Day 100: Choices

3:00 PM

It has been 100 days since I moved forward with my life and walked away from everything I thought I had wanted, and I couldn’t be happier. This isn’t about negativity or ill-thoughts related to my former relationship. Rather, this happiness is proportionate to the growth I experienced and the perspective I gained about myself following the end of the relationship. In a few days I will accept my first job offer that will propel my life in directions I cannot predict. Our choices drive the lives we live and I continue to feel confident about mine.
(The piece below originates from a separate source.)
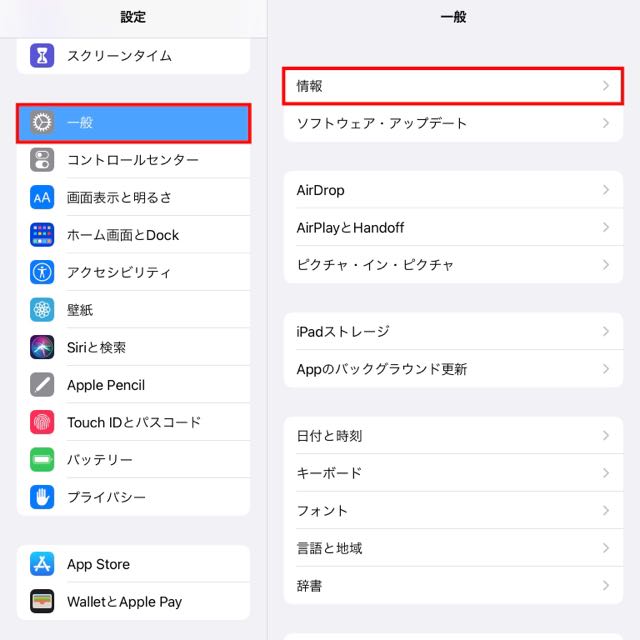Open the App Store icon
The height and width of the screenshot is (640, 640).
42,564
Often I make choices without reflecting upon them, especially when the decision is mundane. This has led me astray when taking this same passive and thoughtless approach to much larger choices, such as who I date or how I interact with family. I noticed myself slipping back into this passive action state with the my family recently, when tired or stressed speaking to them in irritated tones. I try to hear what they say to me without the tone, the fear of disappointment and disapproval, and the sting of previous pain. Lately, I have failed leading to arguments and hurt feelings. I have gotten caught up in wanting to control what they say as opposed to just listening. I choose to refocus on hearing the content of what they say while trying to separate the emotion those words might stir.

Choice is also at the forefront of my romantic life and I have vacillated between practicing great intentionality and enjoying the ride associated with dating. I have been working on balancing these two approaches. Not having expectations but feeling hopeful about potential, not limiting myself to checklist evaluations of potential partners, and letting my in-person interactions guide the direction the relationship may take. I have realized that when I first started dating again, I was choosing comfort and routine over checking in with how I was reacting and responding to the men I was dating. Maybe this was rebounding, maybe it was seeking the homeostasis I felt in my long-term relationship, or perhaps I was just too distracted to truly evaluate what was happening. I choosing now to pay more attention to the pace, the volition, with which relationships form. Am I merely feeling more attracted or attached to someone because we have been seeing each other more frequently? Am I making sure to articulate my need and desires from the start of the relationship to give the person a chance to fulfil or deny them? Am I doing the things that earn me a place in a new partner’s life, and are they earning a place in mine?

Being mindful and intentional with all these choices is bound to be complicated by starting a new job. Yet another major thing to balance and incorporate, many people do it but not all do it successfully. Time will tell what camp I fall into.